### TASK DIRECTIONS
The lines to copy from the data below are those that hold the string "computer".

### AVAILABLE DATA

○ ○ ○ ○ ○ ○ ○

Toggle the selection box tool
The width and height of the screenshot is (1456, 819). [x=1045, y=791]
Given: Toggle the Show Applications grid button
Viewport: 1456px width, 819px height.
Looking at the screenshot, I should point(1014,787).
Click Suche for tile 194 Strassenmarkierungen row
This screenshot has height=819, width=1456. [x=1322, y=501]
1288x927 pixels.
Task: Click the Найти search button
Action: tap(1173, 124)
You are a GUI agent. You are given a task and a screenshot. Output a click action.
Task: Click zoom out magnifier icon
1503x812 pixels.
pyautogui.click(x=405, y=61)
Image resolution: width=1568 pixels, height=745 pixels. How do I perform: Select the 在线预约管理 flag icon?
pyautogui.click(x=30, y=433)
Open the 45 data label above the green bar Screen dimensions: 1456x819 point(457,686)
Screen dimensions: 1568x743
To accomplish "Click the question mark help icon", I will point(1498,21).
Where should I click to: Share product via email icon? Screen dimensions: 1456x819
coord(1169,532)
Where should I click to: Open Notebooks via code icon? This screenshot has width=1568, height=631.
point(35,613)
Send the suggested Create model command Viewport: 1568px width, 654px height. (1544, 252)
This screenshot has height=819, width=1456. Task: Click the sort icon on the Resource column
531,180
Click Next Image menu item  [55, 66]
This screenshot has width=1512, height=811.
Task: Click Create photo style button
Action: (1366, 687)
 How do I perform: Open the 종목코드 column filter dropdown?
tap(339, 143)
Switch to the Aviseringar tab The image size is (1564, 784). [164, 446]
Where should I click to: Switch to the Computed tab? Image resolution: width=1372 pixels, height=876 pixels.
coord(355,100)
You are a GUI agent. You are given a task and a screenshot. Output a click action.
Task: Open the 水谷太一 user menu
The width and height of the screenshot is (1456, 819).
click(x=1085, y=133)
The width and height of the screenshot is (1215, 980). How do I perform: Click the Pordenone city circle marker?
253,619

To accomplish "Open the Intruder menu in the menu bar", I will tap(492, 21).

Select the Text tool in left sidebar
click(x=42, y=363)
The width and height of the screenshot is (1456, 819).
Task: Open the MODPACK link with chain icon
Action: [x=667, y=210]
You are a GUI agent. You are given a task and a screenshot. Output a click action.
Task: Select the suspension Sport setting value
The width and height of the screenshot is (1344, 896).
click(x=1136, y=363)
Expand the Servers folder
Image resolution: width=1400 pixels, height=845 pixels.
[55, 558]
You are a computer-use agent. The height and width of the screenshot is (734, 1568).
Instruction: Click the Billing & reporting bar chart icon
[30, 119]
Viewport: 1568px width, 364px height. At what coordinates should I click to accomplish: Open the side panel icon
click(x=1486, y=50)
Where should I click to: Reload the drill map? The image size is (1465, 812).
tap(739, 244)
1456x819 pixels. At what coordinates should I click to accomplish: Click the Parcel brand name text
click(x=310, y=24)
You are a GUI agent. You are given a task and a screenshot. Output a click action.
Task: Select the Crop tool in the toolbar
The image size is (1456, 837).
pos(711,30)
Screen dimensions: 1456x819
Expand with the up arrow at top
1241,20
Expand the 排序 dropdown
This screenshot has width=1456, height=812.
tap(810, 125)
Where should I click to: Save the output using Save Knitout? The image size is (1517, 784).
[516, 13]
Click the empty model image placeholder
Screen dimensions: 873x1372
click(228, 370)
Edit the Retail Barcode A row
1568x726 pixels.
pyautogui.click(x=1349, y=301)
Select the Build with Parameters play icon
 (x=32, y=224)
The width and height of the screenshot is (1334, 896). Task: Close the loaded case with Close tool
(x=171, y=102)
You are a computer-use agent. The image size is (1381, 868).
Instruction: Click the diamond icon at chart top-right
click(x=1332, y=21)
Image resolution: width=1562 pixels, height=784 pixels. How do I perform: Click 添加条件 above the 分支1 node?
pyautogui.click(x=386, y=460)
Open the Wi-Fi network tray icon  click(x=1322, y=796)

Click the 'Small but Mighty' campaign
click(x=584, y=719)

○ ○ ○ ○ ○ ○ ○

### EXERCISE RESULT
You are a computer-use agent. The height and width of the screenshot is (734, 1568).
You are a computer-use agent. The image size is (1381, 868).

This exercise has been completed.